───── Texto de partida ─────
La bandera de la permisividad atrajo muchos turistas, Benidorm se vendió directamente en el extranjero o a través de product placement como la serie británica A Place in the Sun, en la que una pareja recorría diferentes lugares del sur de Europa buscando una propiedad para comprar. La publicidad tenía como enseña una imagen en la que se veía la isla de Benidorm a través de una balaustrada blanca bajo un sol brillantísimo. Para muchos ingleses, sol+balaustrada era una promesa inconsciente de bienestar que llevó a algunos constructores durante la burbuja inmobiliaria a colocarlas sí o sí como garantía de venta en el mercado anglosajón; generalmente no pegaban ni con cola en los balcones, pero los apartamentos se vendieron como churros en los hoteles de medio pelo que utilizaron los comerciales en el Reino Unido.
Los viajes del IMSERSO, que se organizarían a partir de 1985, llenaron los hoteles en invierno y evitaron el cierre y el despido temporal de sus trabajadores modificando la vida de la ciudad que, una vez más, se adaptó a las circunstancias: se comía temprano y se abrían los salones de baile a partir de las doce del mediodía, la noche se adaptó al horario de los mayores que, no obstante, se soltaban la melena durante toda la jornada. Se cuenta secretamente que los servicios de urgencias de la ciudad hubieron de atender comas etílicos y excesos de Viagra en alguno de aquellos viajeros a los que les salía más barato pasar una quincena en Benidorm que en sus propias casas —y no tenían que hacer camas ni cocinar—.
───── Filas aportadas ─────
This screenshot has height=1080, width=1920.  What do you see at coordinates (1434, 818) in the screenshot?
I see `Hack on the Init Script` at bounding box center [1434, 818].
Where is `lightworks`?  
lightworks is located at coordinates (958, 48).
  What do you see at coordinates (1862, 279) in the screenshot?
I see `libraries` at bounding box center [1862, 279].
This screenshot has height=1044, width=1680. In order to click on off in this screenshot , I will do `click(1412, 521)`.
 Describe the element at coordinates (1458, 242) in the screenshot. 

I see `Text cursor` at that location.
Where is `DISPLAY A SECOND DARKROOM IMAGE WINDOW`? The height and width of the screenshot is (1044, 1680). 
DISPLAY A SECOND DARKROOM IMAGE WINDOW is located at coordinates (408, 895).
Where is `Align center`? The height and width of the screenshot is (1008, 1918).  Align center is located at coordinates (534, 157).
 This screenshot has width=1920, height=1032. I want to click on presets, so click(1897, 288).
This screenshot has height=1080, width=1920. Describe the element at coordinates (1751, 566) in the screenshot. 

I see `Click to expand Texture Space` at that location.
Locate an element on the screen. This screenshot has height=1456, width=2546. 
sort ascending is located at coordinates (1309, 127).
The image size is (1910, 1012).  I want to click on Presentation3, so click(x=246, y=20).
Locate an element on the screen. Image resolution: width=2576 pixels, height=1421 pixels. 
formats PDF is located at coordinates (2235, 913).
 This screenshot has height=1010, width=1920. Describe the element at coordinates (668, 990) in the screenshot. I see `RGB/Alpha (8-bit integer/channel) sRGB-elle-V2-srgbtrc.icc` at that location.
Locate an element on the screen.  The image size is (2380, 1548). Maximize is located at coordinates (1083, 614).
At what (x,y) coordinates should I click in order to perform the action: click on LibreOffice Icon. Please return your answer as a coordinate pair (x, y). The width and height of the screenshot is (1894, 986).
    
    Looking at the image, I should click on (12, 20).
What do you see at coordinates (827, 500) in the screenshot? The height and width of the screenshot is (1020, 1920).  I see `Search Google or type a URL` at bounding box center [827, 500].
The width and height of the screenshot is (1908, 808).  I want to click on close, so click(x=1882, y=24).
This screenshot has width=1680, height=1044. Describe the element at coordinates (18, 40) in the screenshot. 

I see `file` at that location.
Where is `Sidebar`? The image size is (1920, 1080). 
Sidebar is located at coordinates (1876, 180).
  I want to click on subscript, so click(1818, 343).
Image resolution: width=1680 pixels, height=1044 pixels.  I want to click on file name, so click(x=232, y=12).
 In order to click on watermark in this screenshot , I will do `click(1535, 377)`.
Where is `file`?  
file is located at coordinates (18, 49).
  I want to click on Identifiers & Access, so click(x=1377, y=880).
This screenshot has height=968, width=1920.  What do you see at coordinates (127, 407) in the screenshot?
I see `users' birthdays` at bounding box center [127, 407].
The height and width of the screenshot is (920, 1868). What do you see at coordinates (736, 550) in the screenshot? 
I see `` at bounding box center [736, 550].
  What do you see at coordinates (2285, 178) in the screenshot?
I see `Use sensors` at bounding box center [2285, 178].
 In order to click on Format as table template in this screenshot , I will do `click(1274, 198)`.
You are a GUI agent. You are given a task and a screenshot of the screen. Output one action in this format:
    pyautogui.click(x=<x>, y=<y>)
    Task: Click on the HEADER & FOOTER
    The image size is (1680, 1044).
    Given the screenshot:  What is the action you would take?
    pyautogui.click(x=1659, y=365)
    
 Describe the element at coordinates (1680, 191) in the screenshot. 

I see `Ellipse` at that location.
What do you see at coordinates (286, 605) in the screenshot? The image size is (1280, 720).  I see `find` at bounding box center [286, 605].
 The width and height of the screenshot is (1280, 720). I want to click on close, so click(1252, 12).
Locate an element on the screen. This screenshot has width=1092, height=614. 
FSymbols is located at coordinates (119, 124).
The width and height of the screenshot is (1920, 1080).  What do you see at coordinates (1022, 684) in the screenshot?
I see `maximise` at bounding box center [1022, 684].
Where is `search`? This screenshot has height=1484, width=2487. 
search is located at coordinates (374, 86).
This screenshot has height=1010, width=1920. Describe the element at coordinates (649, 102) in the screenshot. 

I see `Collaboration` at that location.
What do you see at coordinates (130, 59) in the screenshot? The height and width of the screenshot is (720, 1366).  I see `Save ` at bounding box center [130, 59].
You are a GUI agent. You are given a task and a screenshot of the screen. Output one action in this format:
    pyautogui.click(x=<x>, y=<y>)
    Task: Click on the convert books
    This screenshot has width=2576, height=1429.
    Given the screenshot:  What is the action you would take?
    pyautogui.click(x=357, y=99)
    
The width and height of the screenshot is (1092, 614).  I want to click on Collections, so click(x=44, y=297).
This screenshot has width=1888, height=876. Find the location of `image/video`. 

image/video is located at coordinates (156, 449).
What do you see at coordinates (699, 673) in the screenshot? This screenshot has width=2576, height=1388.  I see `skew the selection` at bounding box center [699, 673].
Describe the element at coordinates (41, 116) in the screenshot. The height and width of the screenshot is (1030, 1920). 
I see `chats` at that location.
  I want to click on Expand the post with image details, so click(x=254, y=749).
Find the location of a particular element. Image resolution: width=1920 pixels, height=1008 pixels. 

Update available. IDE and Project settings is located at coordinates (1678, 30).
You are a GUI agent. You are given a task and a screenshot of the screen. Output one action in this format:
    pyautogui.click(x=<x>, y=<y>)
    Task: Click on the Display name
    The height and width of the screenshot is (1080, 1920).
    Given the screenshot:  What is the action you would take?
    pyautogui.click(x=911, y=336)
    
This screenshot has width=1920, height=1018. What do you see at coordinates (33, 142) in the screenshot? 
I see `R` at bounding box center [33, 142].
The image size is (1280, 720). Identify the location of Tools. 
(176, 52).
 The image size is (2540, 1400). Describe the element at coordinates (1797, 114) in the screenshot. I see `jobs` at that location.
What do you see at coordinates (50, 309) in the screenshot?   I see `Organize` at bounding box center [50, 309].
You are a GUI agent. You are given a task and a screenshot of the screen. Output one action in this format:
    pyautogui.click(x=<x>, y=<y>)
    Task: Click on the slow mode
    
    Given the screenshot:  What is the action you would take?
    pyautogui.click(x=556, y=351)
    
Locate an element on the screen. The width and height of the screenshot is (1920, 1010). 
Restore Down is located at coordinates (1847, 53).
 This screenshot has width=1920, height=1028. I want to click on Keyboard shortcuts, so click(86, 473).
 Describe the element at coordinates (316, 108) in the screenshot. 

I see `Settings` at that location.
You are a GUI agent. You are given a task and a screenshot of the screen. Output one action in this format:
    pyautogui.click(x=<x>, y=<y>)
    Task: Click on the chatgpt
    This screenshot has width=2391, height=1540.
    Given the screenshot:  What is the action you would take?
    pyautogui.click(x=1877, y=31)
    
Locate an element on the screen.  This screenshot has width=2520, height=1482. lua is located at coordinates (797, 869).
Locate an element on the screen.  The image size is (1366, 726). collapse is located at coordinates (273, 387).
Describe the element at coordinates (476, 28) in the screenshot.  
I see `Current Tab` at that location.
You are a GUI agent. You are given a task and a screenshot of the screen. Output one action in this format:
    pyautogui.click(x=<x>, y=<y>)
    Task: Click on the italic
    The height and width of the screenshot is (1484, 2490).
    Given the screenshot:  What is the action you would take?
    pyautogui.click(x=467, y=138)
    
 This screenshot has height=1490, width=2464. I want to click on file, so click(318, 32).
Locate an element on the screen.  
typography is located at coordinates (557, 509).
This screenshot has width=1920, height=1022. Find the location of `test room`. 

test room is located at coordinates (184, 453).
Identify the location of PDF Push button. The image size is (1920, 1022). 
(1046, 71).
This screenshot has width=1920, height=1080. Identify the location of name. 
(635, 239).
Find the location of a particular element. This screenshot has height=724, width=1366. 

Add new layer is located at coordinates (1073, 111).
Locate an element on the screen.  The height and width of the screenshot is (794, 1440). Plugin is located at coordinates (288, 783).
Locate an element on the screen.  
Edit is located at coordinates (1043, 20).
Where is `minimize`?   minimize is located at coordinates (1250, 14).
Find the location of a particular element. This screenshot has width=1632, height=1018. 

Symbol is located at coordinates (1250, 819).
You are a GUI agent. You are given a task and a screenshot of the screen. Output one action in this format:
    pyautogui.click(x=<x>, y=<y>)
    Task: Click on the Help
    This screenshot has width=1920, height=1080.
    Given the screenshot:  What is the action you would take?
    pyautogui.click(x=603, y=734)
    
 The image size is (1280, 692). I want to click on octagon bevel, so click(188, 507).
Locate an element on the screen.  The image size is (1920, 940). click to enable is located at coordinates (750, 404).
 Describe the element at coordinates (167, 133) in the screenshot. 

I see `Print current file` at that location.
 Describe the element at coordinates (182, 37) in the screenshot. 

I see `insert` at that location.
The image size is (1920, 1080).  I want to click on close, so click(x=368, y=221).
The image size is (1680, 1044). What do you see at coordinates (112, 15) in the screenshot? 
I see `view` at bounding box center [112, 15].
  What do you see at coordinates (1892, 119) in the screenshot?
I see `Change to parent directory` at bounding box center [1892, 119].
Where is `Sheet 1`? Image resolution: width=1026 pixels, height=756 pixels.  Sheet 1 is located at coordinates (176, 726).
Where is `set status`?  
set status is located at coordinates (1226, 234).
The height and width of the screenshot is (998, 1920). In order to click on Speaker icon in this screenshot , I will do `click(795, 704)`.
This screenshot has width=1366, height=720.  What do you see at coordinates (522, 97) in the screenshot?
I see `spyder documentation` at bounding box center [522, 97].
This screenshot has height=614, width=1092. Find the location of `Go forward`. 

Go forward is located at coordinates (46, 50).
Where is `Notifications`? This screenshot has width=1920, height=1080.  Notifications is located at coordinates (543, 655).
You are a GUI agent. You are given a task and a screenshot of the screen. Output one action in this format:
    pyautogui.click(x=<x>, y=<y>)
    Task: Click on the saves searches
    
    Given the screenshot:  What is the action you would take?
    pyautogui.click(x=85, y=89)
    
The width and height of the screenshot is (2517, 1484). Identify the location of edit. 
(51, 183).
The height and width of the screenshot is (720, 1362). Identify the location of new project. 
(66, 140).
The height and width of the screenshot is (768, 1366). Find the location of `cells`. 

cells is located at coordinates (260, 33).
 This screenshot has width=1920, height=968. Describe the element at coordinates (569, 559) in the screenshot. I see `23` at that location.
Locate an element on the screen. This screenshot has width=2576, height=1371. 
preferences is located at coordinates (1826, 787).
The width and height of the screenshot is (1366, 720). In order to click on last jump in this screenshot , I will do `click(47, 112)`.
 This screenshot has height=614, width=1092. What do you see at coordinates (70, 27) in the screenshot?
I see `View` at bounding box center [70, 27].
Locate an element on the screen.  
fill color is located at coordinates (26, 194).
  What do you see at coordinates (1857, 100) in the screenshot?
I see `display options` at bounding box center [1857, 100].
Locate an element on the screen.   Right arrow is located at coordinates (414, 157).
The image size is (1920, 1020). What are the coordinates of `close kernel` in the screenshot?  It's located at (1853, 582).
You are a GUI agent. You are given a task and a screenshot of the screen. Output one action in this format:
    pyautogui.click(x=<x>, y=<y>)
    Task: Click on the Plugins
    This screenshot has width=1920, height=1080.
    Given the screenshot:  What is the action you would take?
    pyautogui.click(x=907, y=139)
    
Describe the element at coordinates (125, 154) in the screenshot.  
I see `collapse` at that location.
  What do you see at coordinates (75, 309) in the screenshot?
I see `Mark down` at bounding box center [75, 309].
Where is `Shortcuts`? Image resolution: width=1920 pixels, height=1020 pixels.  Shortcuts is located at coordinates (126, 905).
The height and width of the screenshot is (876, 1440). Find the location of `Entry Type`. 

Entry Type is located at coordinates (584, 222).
─────
Qué harás =>
a) Según el texto sobre Benidorm, ¿por qué algunos constructores colocaban balaustradas durante la burbuja inmobiliaria? Responde en una a tres oraciones.
b) Devuelve sin cambios el fragmento del texto sobre Benidorm que va desde "Los viajes del" hasta "camas ni cocinar—.", incluidas ambas partes.
c) Reescribe en forma de lista el párrafo del texto sobre Benidorm que empieza por "Los viajes del IMSERSO" y conserva sus datos principales.

Respuestas en orden =>
a) Para muchos ingleses, la combinación de sol y balaustrada era una promesa inconsciente de bienestar. Por eso algunos constructores las ponían sí o sí, como garantía de venta en el mercado anglosajón.

b)
Los viajes del IMSERSO, que se organizarían a partir de 1985, llenaron los hoteles en invierno y evitaron el cierre y el despido temporal de sus trabajadores modificando la vida de la ciudad que, una vez más, se adaptó a las circunstancias: se comía temprano y se abrían los salones de baile a partir de las doce del mediodía, la noche se adaptó al horario de los mayores que, no obstante, se soltaban la melena durante toda la jornada. Se cuenta secretamente que los servicios de urgencias de la ciudad hubieron de atender comas etílicos y excesos de Viagra en alguno de aquellos viajeros a los que les salía más barato pasar una quincena en Benidorm que en sus propias casas —y no tenían que hacer camas ni cocinar—.

c)
- Los viajes del IMSERSO se organizaron a partir de 1985.
- Llenaron los hoteles en invierno y evitaron el cierre y el despido temporal de sus trabajadores.
- La vida de la ciudad se adaptó: se comía temprano y los salones de baile abrían desde las doce del mediodía.
- La noche se ajustó al horario de los mayores, que aun así se soltaban la melena durante toda la jornada.
- Se cuenta secretamente que los servicios de urgencias atendieron comas etílicos y excesos de Viagra en algunos de esos viajeros.
- A esos viajeros les salía más barato pasar una quincena en Benidorm que en sus propias casas, y no tenían que hacer camas ni cocinar.